*** SUPPLIED DATA Section Begins ***

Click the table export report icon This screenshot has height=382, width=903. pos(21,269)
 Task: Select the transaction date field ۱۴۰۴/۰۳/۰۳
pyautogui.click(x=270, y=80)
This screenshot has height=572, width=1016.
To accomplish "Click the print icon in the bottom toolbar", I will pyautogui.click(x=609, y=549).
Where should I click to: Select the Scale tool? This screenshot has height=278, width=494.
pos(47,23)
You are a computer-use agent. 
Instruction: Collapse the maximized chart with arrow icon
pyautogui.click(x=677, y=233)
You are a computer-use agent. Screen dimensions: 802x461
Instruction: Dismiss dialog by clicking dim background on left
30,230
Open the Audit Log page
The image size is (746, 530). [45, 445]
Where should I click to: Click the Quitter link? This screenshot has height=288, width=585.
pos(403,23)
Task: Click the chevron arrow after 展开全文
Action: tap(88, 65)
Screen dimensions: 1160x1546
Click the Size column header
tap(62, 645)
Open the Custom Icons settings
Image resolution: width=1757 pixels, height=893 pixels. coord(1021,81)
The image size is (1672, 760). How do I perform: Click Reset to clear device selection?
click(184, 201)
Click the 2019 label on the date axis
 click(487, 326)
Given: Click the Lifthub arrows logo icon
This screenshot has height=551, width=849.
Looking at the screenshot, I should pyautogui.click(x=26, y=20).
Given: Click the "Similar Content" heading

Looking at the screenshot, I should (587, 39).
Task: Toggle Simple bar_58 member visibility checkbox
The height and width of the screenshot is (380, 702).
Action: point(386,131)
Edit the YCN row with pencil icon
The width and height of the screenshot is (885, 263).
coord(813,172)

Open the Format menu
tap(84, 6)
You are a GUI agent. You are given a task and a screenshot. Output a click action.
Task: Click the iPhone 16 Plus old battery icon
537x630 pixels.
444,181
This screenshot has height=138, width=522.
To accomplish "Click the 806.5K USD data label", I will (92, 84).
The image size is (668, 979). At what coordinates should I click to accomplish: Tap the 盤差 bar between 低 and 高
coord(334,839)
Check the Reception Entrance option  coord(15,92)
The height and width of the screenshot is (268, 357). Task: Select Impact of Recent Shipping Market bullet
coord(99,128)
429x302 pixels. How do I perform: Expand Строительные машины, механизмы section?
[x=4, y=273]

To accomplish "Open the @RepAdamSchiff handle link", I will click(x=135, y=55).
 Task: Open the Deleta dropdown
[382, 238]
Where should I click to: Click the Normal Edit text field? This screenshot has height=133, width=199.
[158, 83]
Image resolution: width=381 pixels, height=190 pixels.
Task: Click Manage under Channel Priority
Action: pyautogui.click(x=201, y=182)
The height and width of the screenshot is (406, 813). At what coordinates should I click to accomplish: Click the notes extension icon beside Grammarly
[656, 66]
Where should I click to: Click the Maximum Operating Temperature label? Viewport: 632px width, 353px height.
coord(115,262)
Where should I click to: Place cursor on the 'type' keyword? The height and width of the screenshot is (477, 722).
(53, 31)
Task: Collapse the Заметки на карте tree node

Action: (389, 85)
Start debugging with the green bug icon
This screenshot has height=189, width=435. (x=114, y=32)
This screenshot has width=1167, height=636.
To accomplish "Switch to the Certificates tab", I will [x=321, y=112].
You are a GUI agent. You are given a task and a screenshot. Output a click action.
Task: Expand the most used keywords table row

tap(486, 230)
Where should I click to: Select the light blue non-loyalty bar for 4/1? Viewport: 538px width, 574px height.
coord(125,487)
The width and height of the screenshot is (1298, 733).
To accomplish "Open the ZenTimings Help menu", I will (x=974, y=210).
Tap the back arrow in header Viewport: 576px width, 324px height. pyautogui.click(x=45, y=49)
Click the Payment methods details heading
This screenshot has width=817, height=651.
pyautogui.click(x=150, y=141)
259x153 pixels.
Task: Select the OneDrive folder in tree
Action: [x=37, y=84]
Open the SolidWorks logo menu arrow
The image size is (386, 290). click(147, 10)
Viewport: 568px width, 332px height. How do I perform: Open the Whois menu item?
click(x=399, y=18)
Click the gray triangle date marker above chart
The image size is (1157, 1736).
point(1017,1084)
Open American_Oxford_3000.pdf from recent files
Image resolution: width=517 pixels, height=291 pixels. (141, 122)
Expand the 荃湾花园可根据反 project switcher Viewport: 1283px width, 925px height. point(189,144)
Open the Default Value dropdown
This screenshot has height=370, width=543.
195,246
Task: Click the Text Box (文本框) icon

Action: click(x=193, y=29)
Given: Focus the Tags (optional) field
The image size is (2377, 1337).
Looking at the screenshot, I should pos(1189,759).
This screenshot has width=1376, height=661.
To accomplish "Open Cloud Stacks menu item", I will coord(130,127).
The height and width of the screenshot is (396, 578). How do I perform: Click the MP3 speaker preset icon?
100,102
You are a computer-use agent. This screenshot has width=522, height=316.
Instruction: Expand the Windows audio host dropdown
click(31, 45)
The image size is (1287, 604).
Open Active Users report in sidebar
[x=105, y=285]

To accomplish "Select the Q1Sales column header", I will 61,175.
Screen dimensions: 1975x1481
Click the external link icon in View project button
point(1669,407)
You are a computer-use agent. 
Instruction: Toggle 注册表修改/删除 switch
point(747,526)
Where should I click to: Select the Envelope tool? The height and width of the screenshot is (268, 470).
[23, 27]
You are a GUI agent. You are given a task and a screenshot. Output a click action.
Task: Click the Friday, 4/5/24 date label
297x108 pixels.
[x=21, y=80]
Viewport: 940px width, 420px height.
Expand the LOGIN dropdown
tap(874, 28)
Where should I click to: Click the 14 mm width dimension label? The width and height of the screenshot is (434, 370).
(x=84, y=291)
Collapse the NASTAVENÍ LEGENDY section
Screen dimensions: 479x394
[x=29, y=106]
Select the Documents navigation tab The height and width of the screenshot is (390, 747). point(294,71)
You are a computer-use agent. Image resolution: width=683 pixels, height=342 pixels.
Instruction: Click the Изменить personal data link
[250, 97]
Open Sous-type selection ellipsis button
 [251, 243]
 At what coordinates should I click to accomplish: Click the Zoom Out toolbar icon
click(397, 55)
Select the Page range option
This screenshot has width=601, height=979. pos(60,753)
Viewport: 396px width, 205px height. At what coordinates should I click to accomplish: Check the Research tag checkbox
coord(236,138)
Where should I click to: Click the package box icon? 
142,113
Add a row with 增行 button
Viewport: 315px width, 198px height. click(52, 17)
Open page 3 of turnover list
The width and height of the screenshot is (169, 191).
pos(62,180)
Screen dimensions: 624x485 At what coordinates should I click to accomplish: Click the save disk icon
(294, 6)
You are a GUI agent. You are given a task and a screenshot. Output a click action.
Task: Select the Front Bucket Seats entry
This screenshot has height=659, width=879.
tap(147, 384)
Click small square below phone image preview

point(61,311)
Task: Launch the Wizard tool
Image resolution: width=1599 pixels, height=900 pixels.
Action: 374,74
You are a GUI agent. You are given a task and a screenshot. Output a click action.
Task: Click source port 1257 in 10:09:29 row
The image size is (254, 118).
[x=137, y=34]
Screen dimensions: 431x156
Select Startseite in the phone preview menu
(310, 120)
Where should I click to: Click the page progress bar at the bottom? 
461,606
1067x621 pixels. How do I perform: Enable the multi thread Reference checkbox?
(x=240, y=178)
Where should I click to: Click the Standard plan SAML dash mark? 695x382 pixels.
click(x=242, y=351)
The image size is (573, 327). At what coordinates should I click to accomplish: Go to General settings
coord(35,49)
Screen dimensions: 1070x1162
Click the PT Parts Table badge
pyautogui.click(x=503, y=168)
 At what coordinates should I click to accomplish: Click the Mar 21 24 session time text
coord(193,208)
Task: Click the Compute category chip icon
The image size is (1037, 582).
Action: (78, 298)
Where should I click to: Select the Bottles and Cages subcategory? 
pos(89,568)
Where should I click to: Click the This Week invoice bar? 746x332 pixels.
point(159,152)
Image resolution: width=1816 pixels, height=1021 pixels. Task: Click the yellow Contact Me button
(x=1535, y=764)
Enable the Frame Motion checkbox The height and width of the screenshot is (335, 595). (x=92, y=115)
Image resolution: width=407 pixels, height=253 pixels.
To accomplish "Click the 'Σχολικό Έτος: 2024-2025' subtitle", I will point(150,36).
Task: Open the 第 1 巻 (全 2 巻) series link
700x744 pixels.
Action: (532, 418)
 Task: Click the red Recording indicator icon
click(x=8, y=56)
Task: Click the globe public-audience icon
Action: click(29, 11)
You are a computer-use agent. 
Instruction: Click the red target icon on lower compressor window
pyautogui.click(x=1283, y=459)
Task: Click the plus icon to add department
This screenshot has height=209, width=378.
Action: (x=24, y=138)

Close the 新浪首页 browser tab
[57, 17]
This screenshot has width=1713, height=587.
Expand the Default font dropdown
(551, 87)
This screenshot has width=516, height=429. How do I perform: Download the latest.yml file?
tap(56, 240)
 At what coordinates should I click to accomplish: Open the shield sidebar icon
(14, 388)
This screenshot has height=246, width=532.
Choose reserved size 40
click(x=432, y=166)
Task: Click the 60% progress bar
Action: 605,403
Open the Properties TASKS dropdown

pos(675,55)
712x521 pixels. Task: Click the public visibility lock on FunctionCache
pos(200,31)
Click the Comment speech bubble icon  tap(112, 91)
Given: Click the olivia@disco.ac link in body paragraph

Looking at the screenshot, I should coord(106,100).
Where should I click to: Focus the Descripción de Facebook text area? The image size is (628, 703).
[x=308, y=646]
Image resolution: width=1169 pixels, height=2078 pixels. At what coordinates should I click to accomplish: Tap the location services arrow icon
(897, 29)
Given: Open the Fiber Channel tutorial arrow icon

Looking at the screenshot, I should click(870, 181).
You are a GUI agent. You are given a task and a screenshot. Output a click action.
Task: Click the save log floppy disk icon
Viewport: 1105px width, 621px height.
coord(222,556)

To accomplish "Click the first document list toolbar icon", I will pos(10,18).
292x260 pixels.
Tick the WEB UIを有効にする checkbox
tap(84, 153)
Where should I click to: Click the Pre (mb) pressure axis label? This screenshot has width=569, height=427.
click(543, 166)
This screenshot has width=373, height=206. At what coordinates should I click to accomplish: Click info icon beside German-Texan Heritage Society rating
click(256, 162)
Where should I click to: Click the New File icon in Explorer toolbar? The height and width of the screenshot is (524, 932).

*** SUPPLIED DATA Section Ends ***

With the line containing "Where should I click to: Click the Pre" as the first and the last line of the records as the final one, print exactly the lines in that span.

### EXERCISE ANSWER:
Where should I click to: Click the Pre (mb) pressure axis label? This screenshot has width=569, height=427.
click(543, 166)
This screenshot has width=373, height=206. At what coordinates should I click to accomplish: Click info icon beside German-Texan Heritage Society rating
click(256, 162)
Where should I click to: Click the New File icon in Explorer toolbar? The height and width of the screenshot is (524, 932).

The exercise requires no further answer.